Agora apenas escuto a chuva...
Recebam um abraço grandioso, já que grandioso é o mero ato de estar aqui (no Mundo) e viver.
Aureo Augusto
PS: Cliquem acima à esquerda, onde está escrito exposição para que assistam a minha primeira exposição virtual, com retratos do povo que frequenta o posto de saúde onde trabalho. A exposição é no posto e os retratados receberão de presente os seus quadros como um regalo da Unidade de Saúde do Vale do Capão.
sábado, 2 de junho de 2012
VISITANDO ENFERMOS - VIDA
Ontem, sexta-feira, como de hábito foi dia de visita domiciliar, quando vou à casa das pessoas que não têm condições físicas ou psíquicas de frequentar o posto.
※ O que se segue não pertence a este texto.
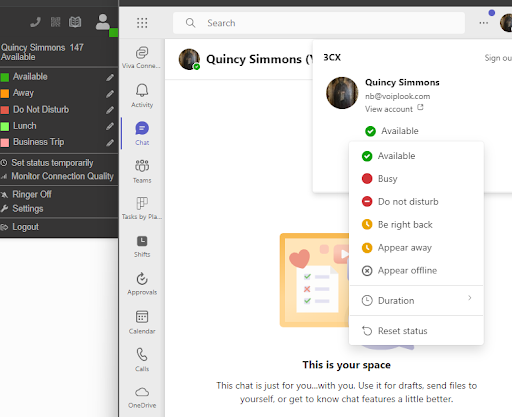
Task: Open the Activity bell icon
Action: pos(142,95)
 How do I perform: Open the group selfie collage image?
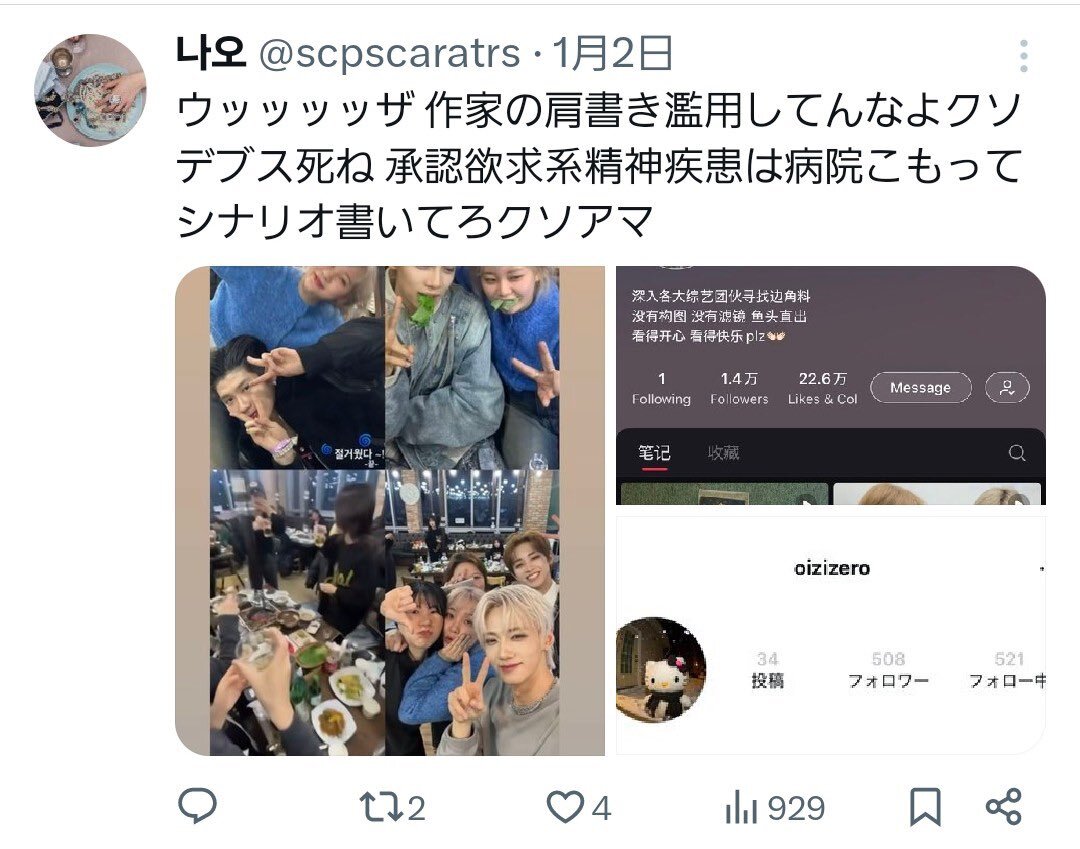[390, 510]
Faz parte das atribuições de uma Unidade de Saúde da Família, atribuição que muito me agrada. Na minha área de trabalho o sofrimento é uma coisa frequente, a dor e a tristeza participam de minha vida diuturnamente, mas também há momentos de grande alegria, quando, por exemplo, (e isso aconteceu nesta semana) um homem que até recentemente nunca vinha ao posto (porque achava que seu problema – hipertensão – era pra ser tratado em médico particular), após anos com a pressão elevada, depois de dois meses sendo cuidado pela equipe (sim, porque a forma como foi recebido por Wanessa, na recepção, por Marilza, na pré-consulta, cuidado por Rozeli, a agente comunitária, que, preocupada com sua pressão sempre alta insistiu para que viesse ao posto), os níveis tensionais normalizaram. Aprendeu que não basta a medicação, há que caminhar todos os dias, parar de comer temperos artificiais, adotando o alho, a cebola, o manjericão, a salsinha etc. que além do sabor, nos beneficiam com vitaminas e minerais, fatores anticancerígenos e melhoram a circulação ou reduzem a pressão. Vibro e vibrei com isso, vibramos juntos felizes.
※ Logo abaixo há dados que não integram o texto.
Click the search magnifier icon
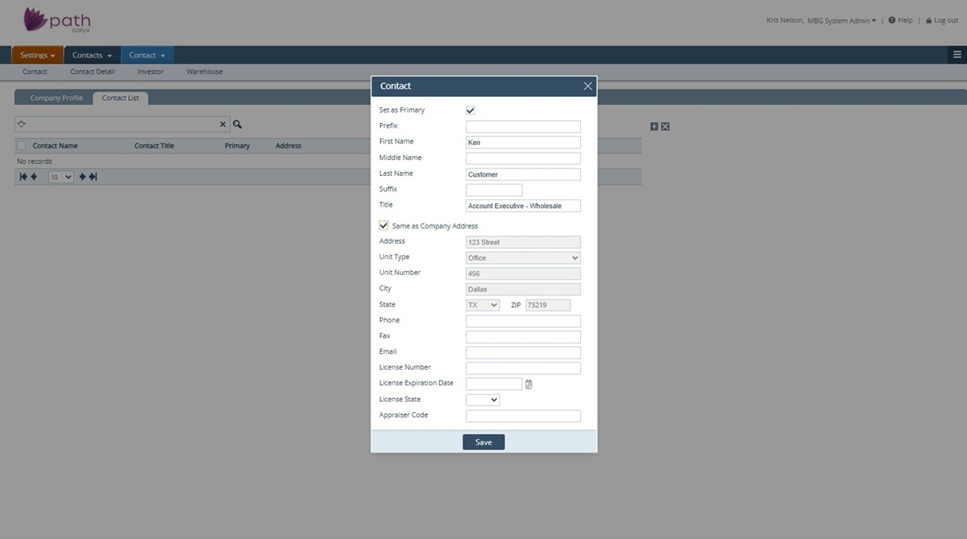967x539 pixels. pos(238,124)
Alegrias e tristezas no dia-a-dia.
Ontem privei com as famílias que visitei de momentos completamente díspares entre si. Estive com duas pessoas em grave estado de saúde, situação terminal. Em um dos casos, particularmente doloroso pelo fato de que se trata de jovem de 35 anos, naturalmente passando por momentos de intensa revolta, tristeza, saudade, angústia, desalento, raiva, choro convulsivo, lembranças agradáveis, dor e dor mais uma vez, como me disse: “não é bem uma dor, é um vazio aqui” e apontava para o tórax à esquerda. Também estive com uma mulher que acaba de sofrer curetagem por abortamento espontâneo; situação onde fica um gosto amargo de coisa que não se completou, que não se começou. Outro vazio. E a mulher já madura, olhando para o vazio e pele murcha, úmida e fria, balbuciando silêncios, enquanto a família na sala aguarda o momento de uma despedida sem lenços acenando ou promessas de retorno; logo mais, um vazio sobre o leito simples.
Ao mesmo tempo, poucos metros depois, ali próximo, a vida celebrando outra instância. Na paisagem do tempo, neste novelo que é o tempo, onde as coisas se alcançam de alguma maneira, crianças sorriem ao Universo encarnado. Outras famílias tomadas pela alegria, completamente submetidas à graça representada por coisinhas ressonando silêncios ternos. Bichinhos aninhados em peitos fartos e doces. Olhares presos a frágeis talos de vida alçando-se da superfície daquele vazio onde o sentido perde-se de si. Estive com jovens casais iluminados pelo rosto de suas criancinhas ronronantes.
Segue a vida em muita medida alimentando-se da autofagia do tempo.
Recebam um abraço grato de Aureo Augusto em 2 de junho de 2012.